A total of 17 ZIP family members were predicted in the whole genome of Oryza sativa, eight of these genes have been reported. The ZIP gene-encoded polypeptide in rice has approximately 276–687 amino acids and contains 8 transmembrane (TM) domains (Yang et al. 2009). Ninety-four per cent of the protein predictions had the typical secondary structure of the ZIP family. Most ZIP proteins are located on the cell membrane, maybe OsZIP10 is located in the chloroplast, and OsZIP16 is located in the vacuole. When rice was zinc deficient, OsZIP1 and OsZIP3 were up-regulated. These results suggest that they are zinc transporters regulated by zinc on the plasma membrane and are responsible for zinc transport (Ramesh et al. 2004).

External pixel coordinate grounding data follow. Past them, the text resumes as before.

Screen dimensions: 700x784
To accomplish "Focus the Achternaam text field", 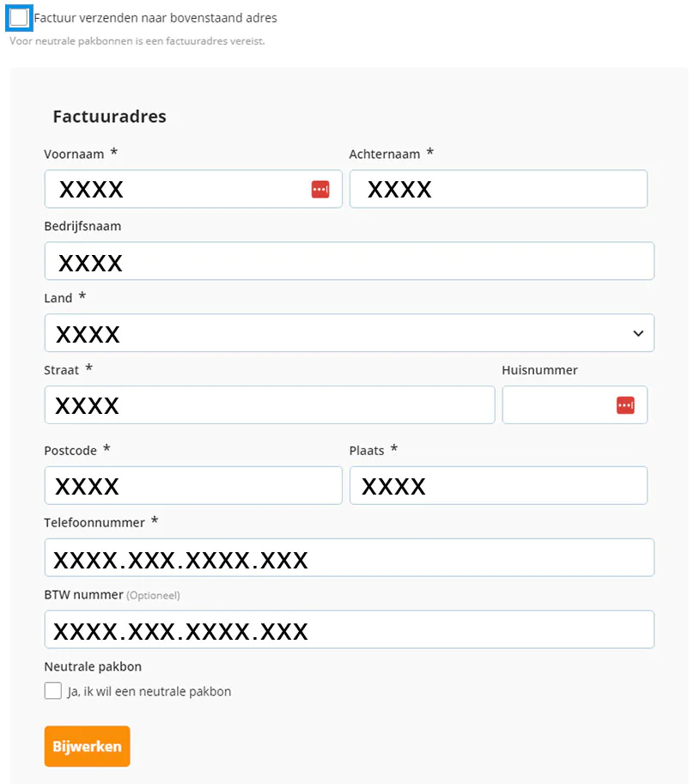I will 498,189.
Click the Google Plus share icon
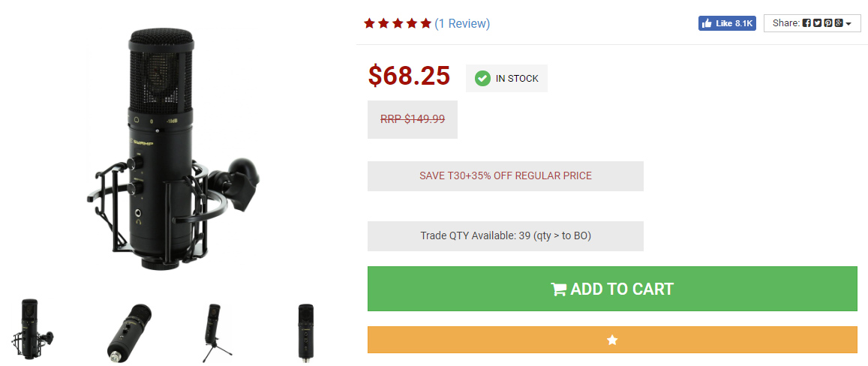Viewport: 868px width, 366px height. tap(838, 23)
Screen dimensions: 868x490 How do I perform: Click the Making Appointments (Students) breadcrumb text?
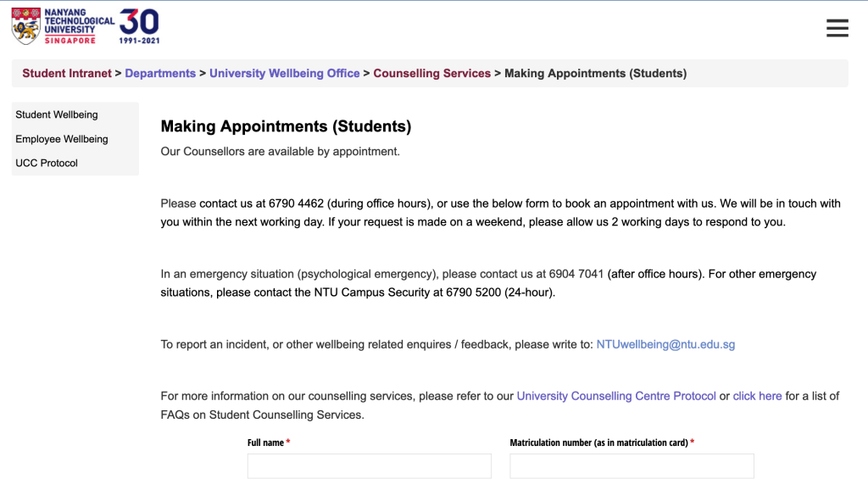595,74
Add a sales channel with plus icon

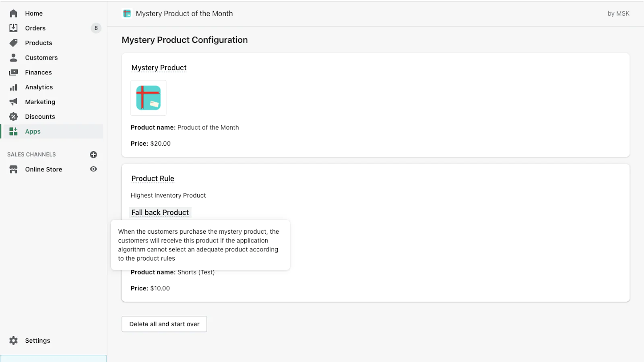tap(93, 154)
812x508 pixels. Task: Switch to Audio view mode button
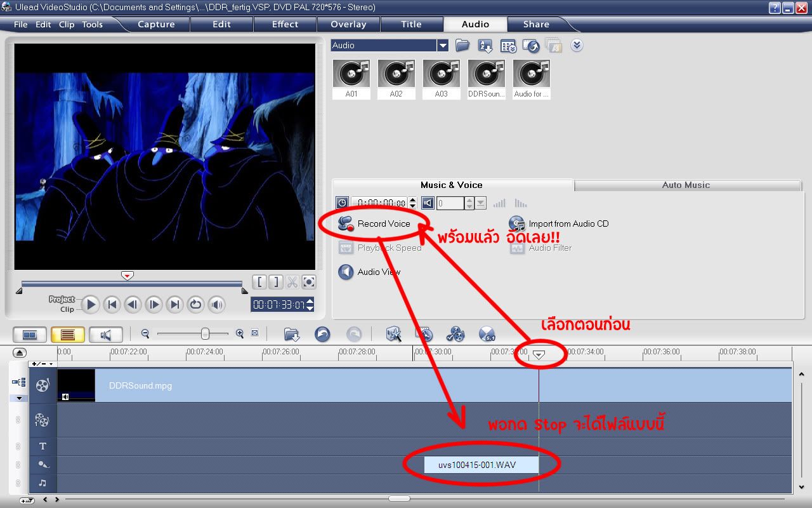click(x=105, y=335)
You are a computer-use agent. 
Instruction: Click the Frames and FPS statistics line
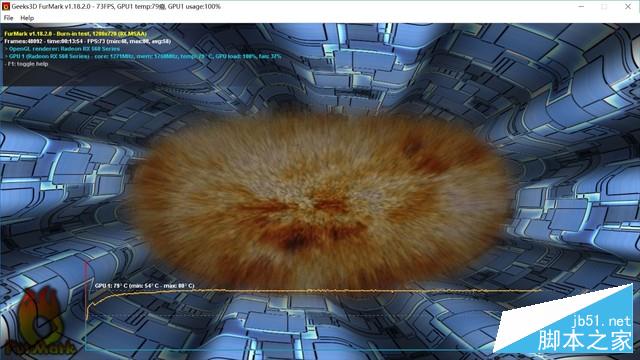(x=87, y=41)
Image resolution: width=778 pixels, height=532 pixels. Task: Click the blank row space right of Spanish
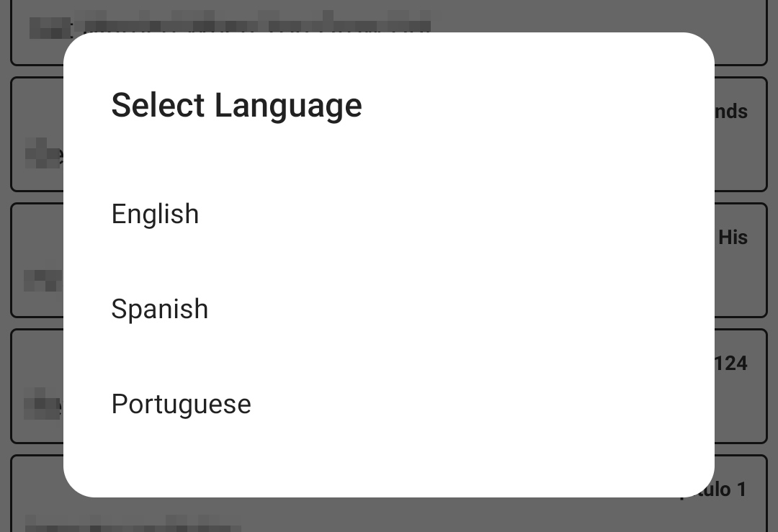(468, 310)
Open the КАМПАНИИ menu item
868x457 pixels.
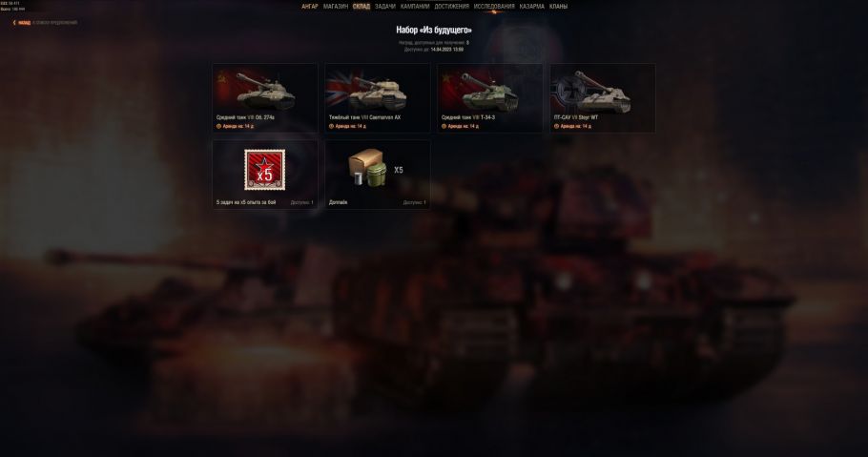pyautogui.click(x=415, y=7)
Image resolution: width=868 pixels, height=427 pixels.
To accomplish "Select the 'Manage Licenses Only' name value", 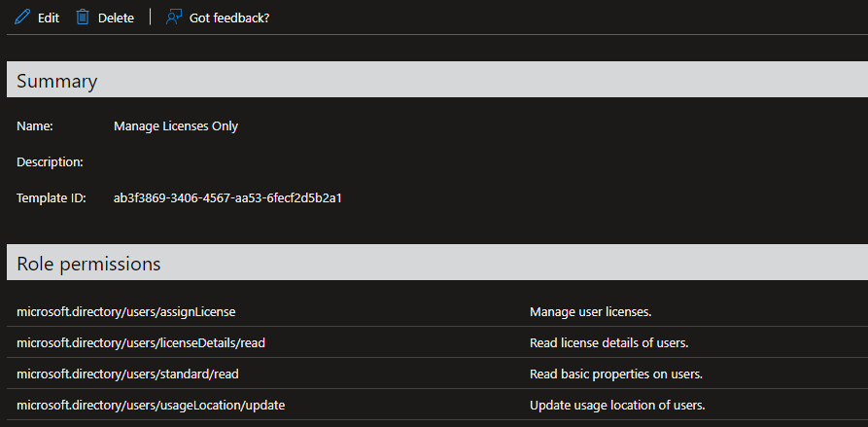I will 176,126.
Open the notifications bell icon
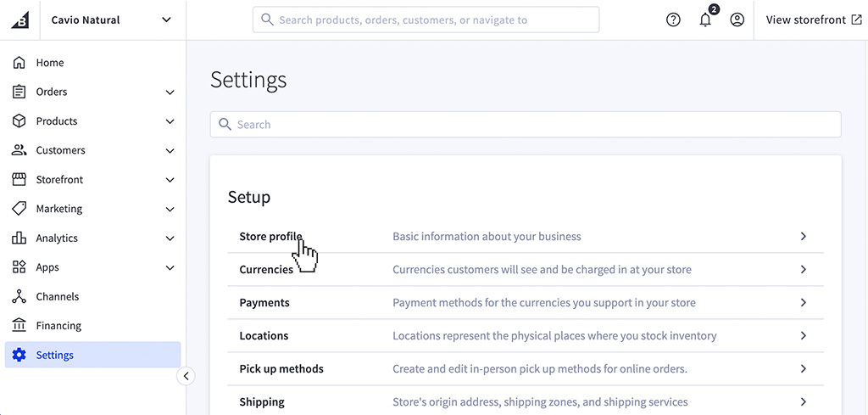 [x=705, y=20]
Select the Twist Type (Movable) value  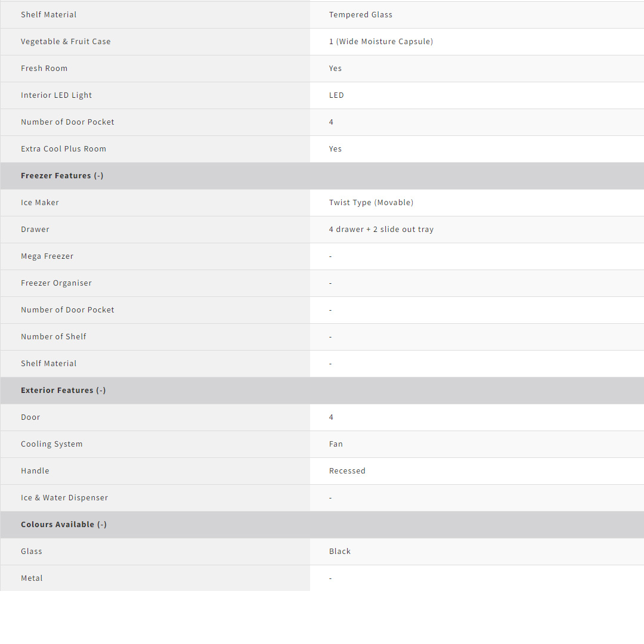[x=371, y=203]
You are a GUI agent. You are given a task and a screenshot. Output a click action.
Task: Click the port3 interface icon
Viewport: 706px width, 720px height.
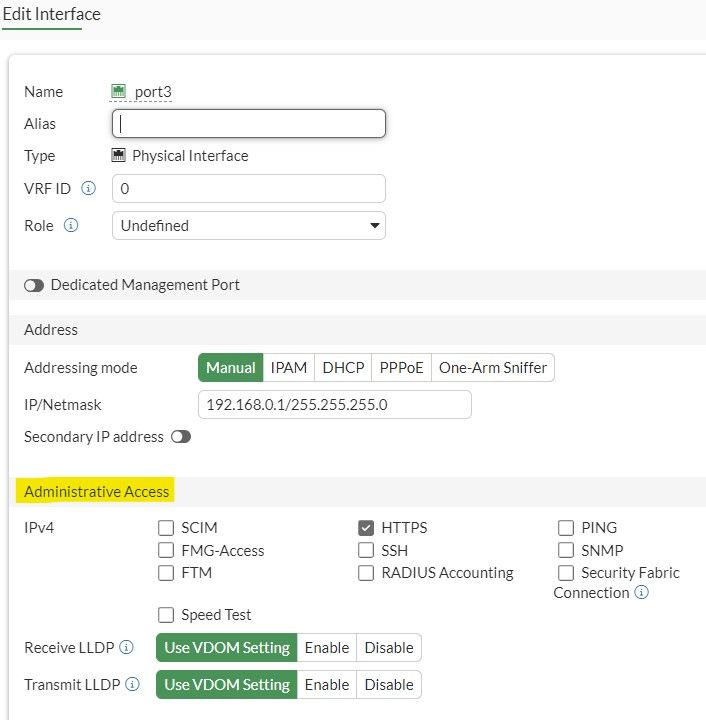pyautogui.click(x=118, y=91)
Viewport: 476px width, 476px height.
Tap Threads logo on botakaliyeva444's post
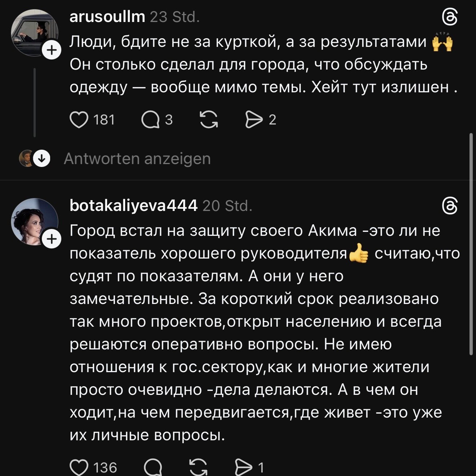click(450, 207)
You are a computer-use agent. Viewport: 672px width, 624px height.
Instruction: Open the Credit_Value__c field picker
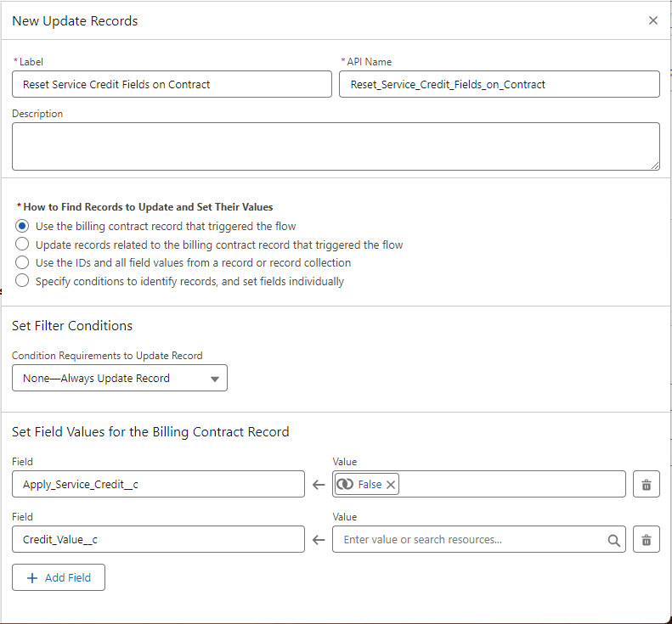pyautogui.click(x=158, y=539)
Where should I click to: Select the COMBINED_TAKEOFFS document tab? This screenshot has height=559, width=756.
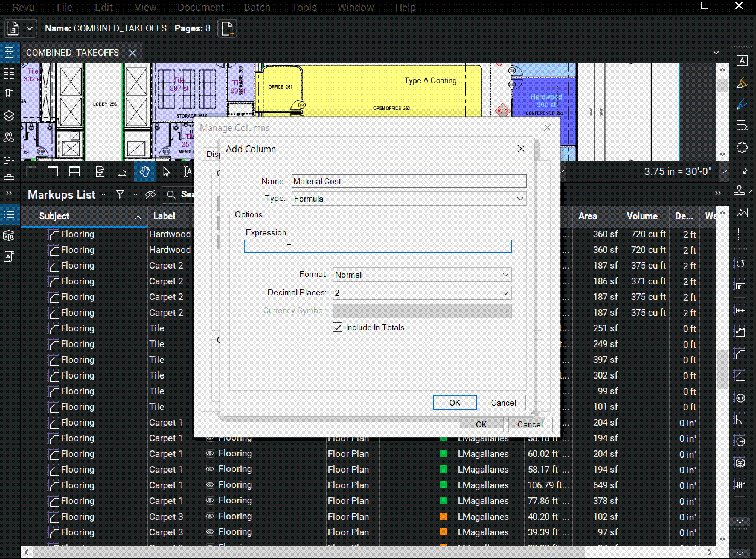tap(72, 53)
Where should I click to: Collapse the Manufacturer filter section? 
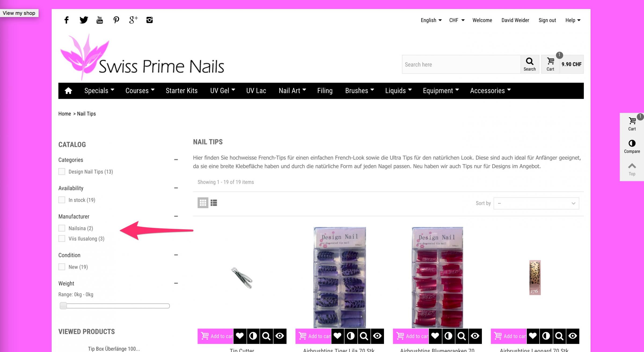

Three new zinc transporters of Hordeum vulgare, HvZIP3, HvZIP5 and HvZIP8, have 350–362 amino acids, and their encoded proteins are highly similar to ZIP family proteins. In barley roots, HvZIP8 was expressed under normal conditions, while HvZIP3 and HvZIP5 were expressed in the absence of zinc. These results proved that HvZIP3, HvZIP5 and HvZIP8 were zinc transporters and were involved in the balance of zinc in barley roots (Pedas et al. 2009).

Thirty-three genes related to zinc and iron transport have been identified in corn (Zea mays) genome, but only 9 of them belong to the ZIP family. There are 7–9 transmembrane domains in the ZmZIP family. For example, ZmZIP4 cDNA, with a full length of 1161 bp, is composed of a polypeptide with 386 amino acid residues, contained 7 transmememal domains, and its encoded protein is located on the lipid membrane (Xu et al. 2010).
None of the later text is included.